Ben Goldfarb, a longtime fisherman and paddler, became a beaver believer, as he calls it, after a scientist at an otherwise boring conference showed him that beavers were the architects of all his favorite habitats, from Oregon’s salmon streams to dry southwestern creeks. Goldfarb then spent years crossing the country, exploring beaver habitats to look at the ways the animals sculpted the American landscape, how their extirpation by way of the fur trade drastically changed waterways, and how bringing them back could save water and slow climate change. I can’t explain it better than he does in Eager: “Trying to mitigate floods or improve water quality? There’s a beaver for that. Hoping to capture more water for agriculture in the face of climate change? Add a beaver. Concerned about sedimentation, salmon runs, wildfire? Take two families of beaver and check back in a year.”

‘Welcome to Paradise, Now Go to Hell’ by Chas Smith

(Courtesy It Books)

If you liked surf writer Chas Smith’s acerbic voice in his new book, Cocaine and Surfing, pick up his first book, Welcome to Paradise, Now Go to Hell, which is even trashier and more raucous. It’s a gossipy, skewering look at life on the North Shore of Oahu, and, as Smith says in Cocaine, he wrote it in part to try to burn his bridges with the surf industry. Smith spares no one, including himself, in his relay of the violence, partying, and cronyism of the surfing world, which makes for gleeful, raw reading about a slice of sports that’s often sterilized and idealized.

‘A Thirsty Land’ by Seamus McGraw

(Courtesy University of Texas Pre)

It’s hard to write about the slow creep of environmental crises like drought without resorting to shock tactics or getting lost in the weeds. In A Thirsty Land, Seamus McGraw’s look at the state and future of the water in Texas, he draws out the conflicts in compelling ways by drilling into the plight of individual water users. Even if you feel no connection to Texas, these stories are relevant to every part of the country.
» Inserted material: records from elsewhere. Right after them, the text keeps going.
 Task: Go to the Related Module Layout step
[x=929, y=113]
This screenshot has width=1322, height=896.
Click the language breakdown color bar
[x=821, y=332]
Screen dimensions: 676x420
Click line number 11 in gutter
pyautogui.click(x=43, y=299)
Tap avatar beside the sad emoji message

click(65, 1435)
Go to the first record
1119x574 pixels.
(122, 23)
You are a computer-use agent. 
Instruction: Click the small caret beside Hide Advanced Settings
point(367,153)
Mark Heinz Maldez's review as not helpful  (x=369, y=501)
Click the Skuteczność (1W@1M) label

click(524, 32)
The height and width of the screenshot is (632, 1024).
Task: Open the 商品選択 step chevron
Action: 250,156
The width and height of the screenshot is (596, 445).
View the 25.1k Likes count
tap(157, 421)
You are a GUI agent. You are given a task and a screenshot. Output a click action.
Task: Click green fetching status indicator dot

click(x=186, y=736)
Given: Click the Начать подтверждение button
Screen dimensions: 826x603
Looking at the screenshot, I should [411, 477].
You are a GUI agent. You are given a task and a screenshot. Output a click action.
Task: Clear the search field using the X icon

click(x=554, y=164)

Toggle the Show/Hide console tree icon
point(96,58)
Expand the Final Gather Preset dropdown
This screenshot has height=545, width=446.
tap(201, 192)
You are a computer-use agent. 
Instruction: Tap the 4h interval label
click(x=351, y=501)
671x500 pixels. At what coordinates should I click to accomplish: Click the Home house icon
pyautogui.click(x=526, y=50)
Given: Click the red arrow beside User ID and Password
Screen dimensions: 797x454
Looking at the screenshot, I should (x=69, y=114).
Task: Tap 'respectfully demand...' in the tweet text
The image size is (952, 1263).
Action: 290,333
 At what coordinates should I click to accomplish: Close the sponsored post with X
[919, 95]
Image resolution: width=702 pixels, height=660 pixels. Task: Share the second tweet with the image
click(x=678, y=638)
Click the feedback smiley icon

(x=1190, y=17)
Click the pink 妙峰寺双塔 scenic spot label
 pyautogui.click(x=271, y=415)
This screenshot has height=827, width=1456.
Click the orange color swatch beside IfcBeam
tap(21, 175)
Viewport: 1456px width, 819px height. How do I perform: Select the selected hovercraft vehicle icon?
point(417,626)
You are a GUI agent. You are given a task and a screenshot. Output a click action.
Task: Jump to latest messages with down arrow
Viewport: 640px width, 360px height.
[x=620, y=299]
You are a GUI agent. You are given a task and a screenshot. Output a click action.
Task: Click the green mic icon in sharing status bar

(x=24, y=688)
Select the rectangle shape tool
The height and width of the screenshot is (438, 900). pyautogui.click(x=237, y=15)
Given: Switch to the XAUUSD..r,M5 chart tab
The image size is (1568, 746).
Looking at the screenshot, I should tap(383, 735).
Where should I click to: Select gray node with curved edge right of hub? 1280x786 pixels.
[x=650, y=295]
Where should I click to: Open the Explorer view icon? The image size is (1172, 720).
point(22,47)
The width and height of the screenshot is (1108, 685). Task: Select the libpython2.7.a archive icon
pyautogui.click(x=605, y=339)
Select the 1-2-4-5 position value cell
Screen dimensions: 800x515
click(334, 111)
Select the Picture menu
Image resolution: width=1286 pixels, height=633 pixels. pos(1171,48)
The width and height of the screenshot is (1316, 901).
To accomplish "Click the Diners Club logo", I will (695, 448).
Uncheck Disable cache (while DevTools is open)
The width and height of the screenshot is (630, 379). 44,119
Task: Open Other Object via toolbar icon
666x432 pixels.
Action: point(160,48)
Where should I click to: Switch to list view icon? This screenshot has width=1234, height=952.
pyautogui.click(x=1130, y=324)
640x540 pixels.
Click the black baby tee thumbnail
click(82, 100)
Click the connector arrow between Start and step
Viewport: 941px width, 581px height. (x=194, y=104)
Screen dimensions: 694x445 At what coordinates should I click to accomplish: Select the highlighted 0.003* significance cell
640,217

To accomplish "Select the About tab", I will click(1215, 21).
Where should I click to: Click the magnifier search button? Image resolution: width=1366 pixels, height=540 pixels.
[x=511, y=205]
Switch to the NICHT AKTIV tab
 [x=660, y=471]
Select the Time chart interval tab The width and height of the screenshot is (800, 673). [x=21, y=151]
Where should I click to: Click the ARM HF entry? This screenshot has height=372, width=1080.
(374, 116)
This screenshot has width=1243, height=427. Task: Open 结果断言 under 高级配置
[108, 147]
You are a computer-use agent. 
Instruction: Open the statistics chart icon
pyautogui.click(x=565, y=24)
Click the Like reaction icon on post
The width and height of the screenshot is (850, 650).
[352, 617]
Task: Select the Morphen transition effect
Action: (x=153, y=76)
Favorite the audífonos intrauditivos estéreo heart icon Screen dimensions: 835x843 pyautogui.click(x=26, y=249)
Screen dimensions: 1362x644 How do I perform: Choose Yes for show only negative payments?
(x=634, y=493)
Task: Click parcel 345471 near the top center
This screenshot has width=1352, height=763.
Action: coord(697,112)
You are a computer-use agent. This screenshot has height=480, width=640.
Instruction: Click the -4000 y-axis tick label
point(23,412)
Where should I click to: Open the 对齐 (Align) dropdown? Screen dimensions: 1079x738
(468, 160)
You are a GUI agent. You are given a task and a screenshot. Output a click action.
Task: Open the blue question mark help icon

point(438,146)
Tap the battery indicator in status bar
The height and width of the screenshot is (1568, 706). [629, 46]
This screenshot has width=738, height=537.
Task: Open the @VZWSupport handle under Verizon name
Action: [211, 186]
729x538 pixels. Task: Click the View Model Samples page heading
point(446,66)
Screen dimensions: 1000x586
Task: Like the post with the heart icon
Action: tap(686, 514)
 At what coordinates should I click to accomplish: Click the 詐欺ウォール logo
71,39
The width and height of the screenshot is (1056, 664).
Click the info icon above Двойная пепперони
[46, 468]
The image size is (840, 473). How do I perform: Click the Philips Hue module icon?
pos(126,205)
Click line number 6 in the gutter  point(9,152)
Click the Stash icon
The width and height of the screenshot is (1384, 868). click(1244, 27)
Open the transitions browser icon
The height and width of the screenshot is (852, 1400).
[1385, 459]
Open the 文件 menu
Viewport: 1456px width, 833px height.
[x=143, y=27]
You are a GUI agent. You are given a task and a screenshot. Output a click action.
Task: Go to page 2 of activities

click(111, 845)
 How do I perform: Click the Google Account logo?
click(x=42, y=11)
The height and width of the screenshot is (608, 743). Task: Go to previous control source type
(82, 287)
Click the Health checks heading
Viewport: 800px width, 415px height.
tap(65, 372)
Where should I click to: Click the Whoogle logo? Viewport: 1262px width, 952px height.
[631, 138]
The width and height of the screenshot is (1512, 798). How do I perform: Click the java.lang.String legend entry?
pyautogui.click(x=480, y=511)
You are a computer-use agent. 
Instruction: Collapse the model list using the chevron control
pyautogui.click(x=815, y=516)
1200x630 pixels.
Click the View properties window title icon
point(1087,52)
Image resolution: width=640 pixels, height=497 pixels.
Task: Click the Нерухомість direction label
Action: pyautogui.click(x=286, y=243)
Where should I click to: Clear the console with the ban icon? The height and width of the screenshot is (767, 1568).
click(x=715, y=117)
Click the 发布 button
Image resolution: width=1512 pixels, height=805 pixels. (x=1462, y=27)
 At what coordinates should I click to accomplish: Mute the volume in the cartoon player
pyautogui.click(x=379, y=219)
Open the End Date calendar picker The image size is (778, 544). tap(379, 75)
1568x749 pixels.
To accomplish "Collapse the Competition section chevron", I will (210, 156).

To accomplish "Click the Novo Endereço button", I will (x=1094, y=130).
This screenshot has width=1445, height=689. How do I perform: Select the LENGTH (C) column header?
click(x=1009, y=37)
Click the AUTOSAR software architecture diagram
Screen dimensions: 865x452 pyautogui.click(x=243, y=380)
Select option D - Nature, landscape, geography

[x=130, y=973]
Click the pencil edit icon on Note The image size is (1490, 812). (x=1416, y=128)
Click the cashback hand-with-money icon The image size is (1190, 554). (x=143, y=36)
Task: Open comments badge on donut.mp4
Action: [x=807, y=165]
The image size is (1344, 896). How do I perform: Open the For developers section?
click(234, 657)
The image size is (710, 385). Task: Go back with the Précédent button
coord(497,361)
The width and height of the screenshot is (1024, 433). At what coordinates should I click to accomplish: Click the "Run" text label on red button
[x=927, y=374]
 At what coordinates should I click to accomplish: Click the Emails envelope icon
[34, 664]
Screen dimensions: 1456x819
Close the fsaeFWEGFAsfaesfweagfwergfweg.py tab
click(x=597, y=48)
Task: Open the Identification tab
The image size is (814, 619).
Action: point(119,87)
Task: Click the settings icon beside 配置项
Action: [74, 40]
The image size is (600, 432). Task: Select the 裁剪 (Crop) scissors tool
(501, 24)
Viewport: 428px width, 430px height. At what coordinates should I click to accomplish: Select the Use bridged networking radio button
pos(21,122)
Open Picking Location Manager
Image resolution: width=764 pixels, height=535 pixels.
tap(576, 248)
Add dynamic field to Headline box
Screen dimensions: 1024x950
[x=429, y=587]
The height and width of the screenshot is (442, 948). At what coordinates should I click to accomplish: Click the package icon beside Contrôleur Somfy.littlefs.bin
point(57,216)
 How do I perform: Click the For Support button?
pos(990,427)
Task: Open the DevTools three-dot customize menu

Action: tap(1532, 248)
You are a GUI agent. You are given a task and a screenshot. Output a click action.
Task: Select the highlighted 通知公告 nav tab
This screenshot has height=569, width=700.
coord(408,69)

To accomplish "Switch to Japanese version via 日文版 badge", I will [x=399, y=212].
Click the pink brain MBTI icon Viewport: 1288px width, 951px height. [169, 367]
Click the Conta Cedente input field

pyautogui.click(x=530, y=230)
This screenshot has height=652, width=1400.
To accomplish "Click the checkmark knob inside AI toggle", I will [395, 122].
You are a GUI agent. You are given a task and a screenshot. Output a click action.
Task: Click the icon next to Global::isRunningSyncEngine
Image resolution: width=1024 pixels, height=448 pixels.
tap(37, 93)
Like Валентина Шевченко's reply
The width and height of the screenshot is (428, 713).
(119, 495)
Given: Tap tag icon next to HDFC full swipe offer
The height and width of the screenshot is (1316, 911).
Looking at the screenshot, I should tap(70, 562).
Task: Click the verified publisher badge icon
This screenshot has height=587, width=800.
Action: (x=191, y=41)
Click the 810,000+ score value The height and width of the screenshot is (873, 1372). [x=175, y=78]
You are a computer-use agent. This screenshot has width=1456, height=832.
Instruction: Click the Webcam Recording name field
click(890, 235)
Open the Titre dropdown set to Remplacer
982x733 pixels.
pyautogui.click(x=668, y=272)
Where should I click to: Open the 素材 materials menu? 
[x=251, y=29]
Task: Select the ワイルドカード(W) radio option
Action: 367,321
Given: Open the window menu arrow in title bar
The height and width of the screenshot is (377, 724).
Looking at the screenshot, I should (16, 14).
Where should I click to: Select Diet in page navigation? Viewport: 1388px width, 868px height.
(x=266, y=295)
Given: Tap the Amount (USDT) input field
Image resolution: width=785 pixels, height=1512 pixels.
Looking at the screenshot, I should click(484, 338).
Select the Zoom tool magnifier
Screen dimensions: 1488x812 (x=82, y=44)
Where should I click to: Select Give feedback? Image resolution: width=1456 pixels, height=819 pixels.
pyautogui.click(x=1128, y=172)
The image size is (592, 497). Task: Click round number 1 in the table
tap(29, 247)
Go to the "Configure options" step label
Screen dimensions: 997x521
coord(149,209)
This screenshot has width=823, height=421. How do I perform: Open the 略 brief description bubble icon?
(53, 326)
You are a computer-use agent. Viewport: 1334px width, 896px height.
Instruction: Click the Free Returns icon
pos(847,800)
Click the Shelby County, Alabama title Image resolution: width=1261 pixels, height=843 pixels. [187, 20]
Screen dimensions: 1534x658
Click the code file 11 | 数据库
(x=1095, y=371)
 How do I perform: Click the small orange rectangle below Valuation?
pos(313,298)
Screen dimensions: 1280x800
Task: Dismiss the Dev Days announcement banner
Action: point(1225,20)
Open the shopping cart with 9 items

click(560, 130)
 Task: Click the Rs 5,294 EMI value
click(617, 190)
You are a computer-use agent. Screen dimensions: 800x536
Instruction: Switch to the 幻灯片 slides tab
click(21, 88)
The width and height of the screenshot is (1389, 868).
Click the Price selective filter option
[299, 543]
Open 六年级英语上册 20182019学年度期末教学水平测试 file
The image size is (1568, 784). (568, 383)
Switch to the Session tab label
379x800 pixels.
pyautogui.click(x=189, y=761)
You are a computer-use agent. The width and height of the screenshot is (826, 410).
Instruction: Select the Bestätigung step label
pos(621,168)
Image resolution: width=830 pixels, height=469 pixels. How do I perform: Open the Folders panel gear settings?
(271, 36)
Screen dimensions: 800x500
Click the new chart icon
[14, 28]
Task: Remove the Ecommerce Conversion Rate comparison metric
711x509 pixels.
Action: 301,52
‘Campfire Stories’ Edited by Dave and Ilyssa Kyu

(Courtesy Mountaineers Books)

If you want a chunk of quick reads, Dave and Ilyssa Kyu have compiled writings by diverse voices about six different national parks that are perfect for telling out loud. The snack-sized readings in Campfire Stories include Terry Tempest Williams’ musings about Zion, Isabella Bird’s letters to her sister after becoming the first woman to climb Colorado’s Longs Peak, and Wabanaki poems about Acadia. It’s a great summer skimmer.

‘Outline by Rachel Cusk

(Courtesy Picador)

Rachel Cusk’s most recent book, Kudos, the third in her trilogy about the travels of a writer named Faye, just came out to rave reviews. But the first book in the series, Outline, in which Faye goes to Greece for a writing retreat, is the gold standard of smart summer reading. Cusk nails the fuzzy, disconnected feeling that comes from exploring a new place with new people you don’t quite understand.